The Head of City Planning advised the panel that S106 Affordable Housing Contributions are relatively rare and such payments are made when a contribution cannot be spent on a site. In this situation the money is either spent on new build affordable housing, or to purchase from the open market, which is then allocated through Homes in The City, a choice-based lettings system.

 

The Head of City Planning advised the panel that S106 Transportation Contributions are used to make highway or junction improvements, lighting schemes, road safety improvements and contribution to larger corridor improvements to make a development safe. The Head of City Planned gave examples of how previous funds have been used to make improvements.

 

The Head of City Planned concluded by reassuring the panel that there is robust system in place for collecting and spending S106 contributions. The spend is monitored quarterly by the s106 monitoring group and no funds have been repaid back to a developer. The aim is to use the contributions to maximise the outcomes to benefit the residents of Wolverhampton.

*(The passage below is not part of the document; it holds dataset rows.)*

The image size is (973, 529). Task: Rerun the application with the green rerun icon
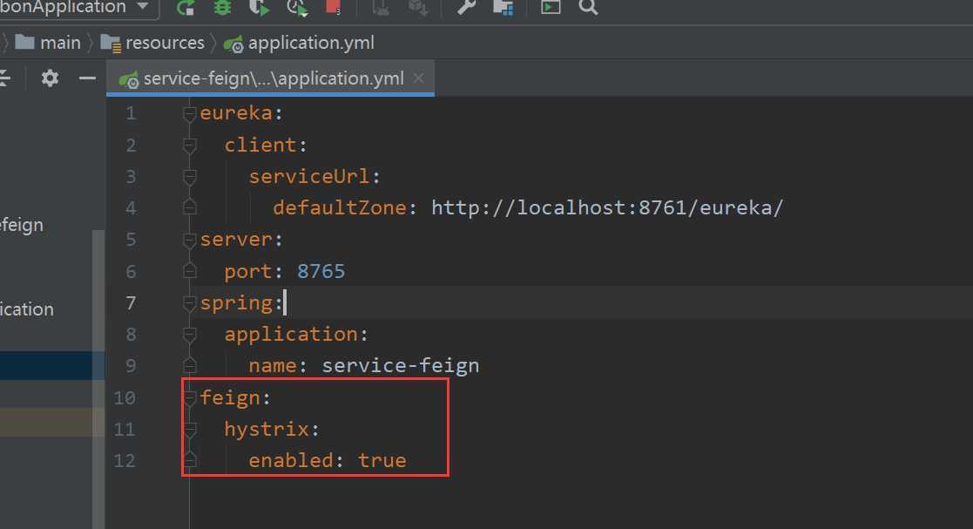[186, 8]
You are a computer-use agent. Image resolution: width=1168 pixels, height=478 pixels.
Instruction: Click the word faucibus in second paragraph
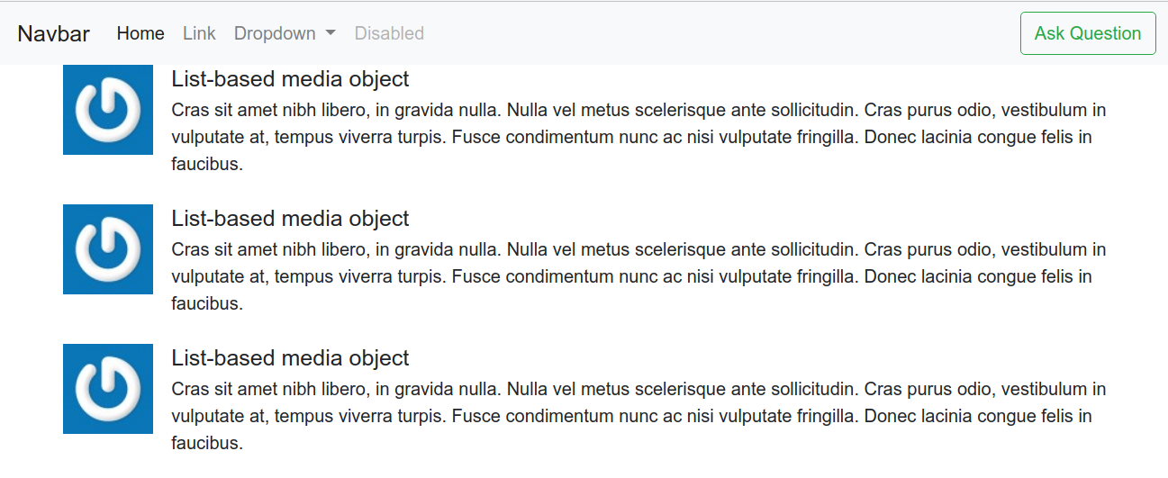[x=207, y=303]
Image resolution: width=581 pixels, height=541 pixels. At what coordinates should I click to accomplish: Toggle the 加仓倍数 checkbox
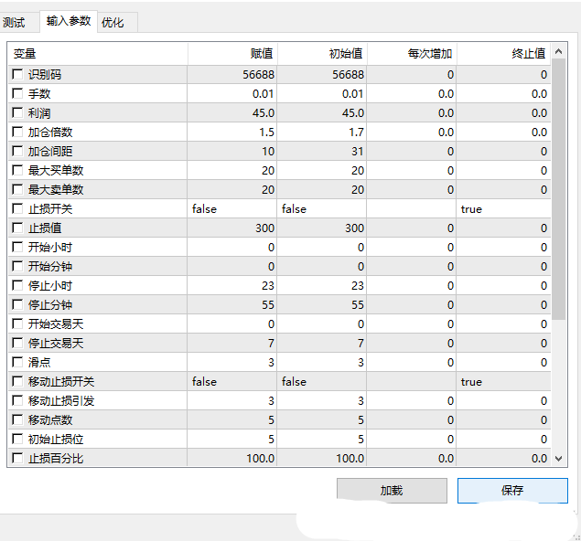pyautogui.click(x=18, y=133)
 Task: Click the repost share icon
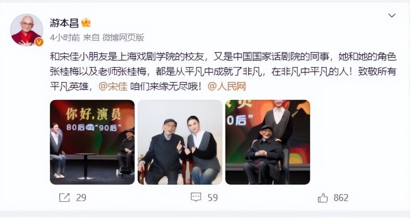[64, 198]
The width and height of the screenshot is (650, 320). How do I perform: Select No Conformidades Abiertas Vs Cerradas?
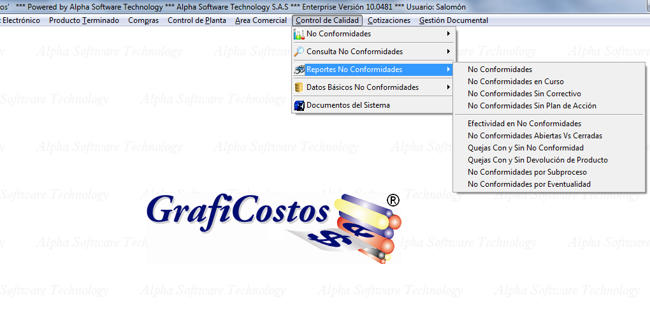click(x=535, y=136)
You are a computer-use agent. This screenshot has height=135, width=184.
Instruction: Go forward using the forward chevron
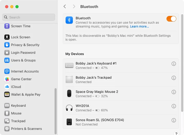74,6
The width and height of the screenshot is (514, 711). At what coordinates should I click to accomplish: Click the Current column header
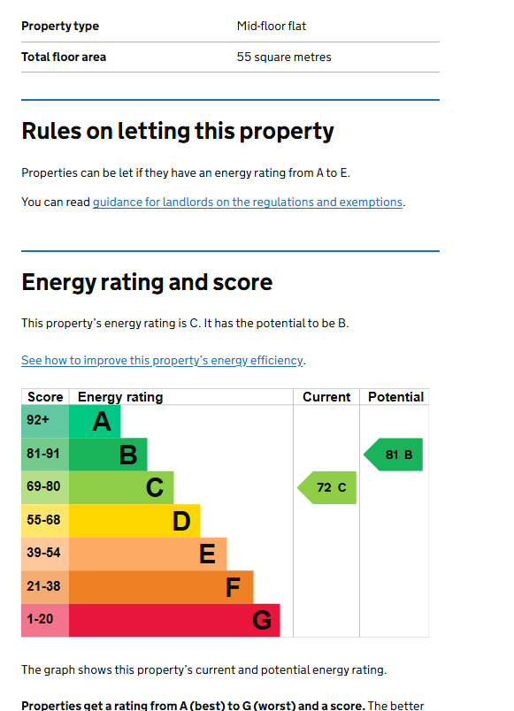point(326,397)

The panel thanked the presenters for the report. The panel queried what would happen in a situation where during the consultation process there was a concern that the planning proposal would be unlikely to meet the required building standards.

 

The Head of City Planning responded that some S106 agreements have time limits, whereby if the funds are not spent within a certain time period then it will have to be repaid to the developer. The Head of City Planning added that he was not aware of a situation where a suggestion about use of funds from the public during the consultation process did not comply with the S106 agreement. The service would provide guidance to the public during the consultation process to explain what is within scope and what is outside. As long as the money was spent to enhance the provision of a public open space, it will be generally acceptable in planning terms.

 

The panel queried what would happen in a situation where a developer goes out of business and if there was an obligation on any new developer to make a S106 contribution previously agreed. The Head of City Planning confirmed that in this situation the new developer would not be liable to make a S106 payment.

 

The panel queried the time limit for the Council to retain S106 contributions and also details on contributions allocated to each ward. The Head of City Planning responded that the S106 agreement will details when and where the money should be spent.

In some situations, this could Council wide to support housing or more specific in, for example funds have to be spent on a particular junction, or public open space or park as part of the agreement.

 

In past the Council has had some flexibility about where the funds could be spent but Government regulations have since changed to restrict this and increasingly there is a need to be more specific in the agreement about where the money can be spent.

 

The panel queried the formula used to calculate the level of financial contribution from a developer. The Head of City Planning explained that the method of calculation is based on a complex formula which is set out in the supplementary planning document guidance on public open space. In addition, there will be a need to consider factors such as how much is required to make the demand acceptable to make the development proceed. There will be a negotiation between the Council and the developer to agree this. The Council will try to maximise the contribution from the developer, whilst recognising what is reasonable for the developer to pay and the impact of the level of the contribution on the overall financial viability of the scheme.

 

The panel expressed concern about the lack of awareness across the Council about the uncommitted funds set aside from S106 contributions and how this was being communicated to ensure the funds were used as intended.

The panel welcomed the information presented and were reassured that only small sums were uncommitted, and also that the funds were being regularly monitored.

 

The panel welcomed the information that the Council has not had to repay any S106 contributions to a developer.

 

The panel thanked the presenters again for the report.

 

Resolved:

 

The panel agreed to note the report.